Eutrophication In Indian Lake

A Common Problem

One general issue plaguing lakes in the New England area is eutrophication. Eutrophication is when excess nitrates and phosphates are introduced into the ecosystem of a lake, typically be human activity. These added chemicals make the water very nutrient rich, benefiting the growth of certain plants more than others. Aggressive growth of certain species can overtake and choke out other plants and aquatic wildlife. This effect can cause an ecosystem to alter drastically. Many of these changes affect recreational use of the lake and impair its aesthetics [4]. The introduction of nitrates and phosphates into Indian Lake was likely caused by runoff from a local street or storm drain, along with debris and dirt particles from the bordering highway.

Ecological Effects

Lake eutrophication triggers a chain of events. The excess nitrates and phosphates create ideal conditions for the growth of select plants. These plants begin to grow excessively, spreading and becoming denser every year. As they take over water clarity decrease along with the levels of dissolved oxygen in the water. Decreased light and oxygen levels together result in death of many aquatic animals. Fish and other gilled animals that rely on filtering oxygen out of the water suffocate. As these animals perish, they don't feed on the aquatic plants that caused the problem, allowing them to grow even more aggressively.
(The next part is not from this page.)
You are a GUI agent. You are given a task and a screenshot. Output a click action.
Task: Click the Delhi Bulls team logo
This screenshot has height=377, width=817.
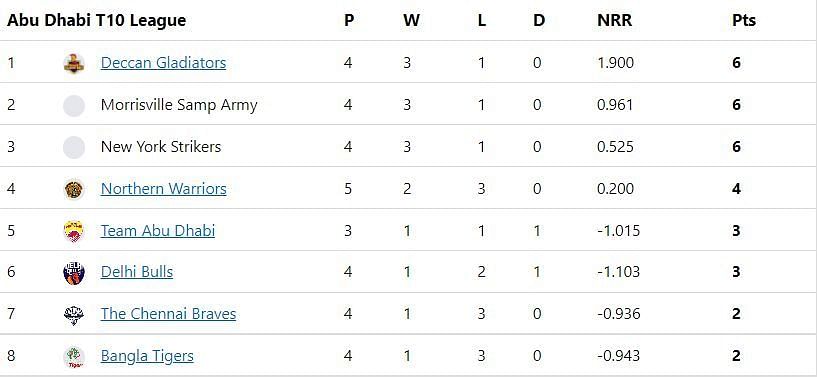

The decline in the lake's fish population also results in the relocation of other local animals, including waterfowl like ducks and herons, to new food sources . In addition to the destruction of the local ecosystem, as the excess nitrates and phosphates build up, algae blooms will begin to form. Some of these algae blooms can be poisonous to humans and other animals.

Recreational Problems

The effect of eutrophication on recreation is a growing nuisance. As plants continue to grow more aggressively, they begin to take up more of any particular water column. Swimmers have a hard time swimming through dense aquatic plants. Boats are more likely to get entangled in the plants as they move, becoming stuck and ruining their engines.

Indian Lake

Though Indian Lake is already suffering the effects of eutrophication and is infested with invasive weeds, it is not beyond recovery. These studies recommend simple measures that aim to prevent further devastation of the local ecosystem.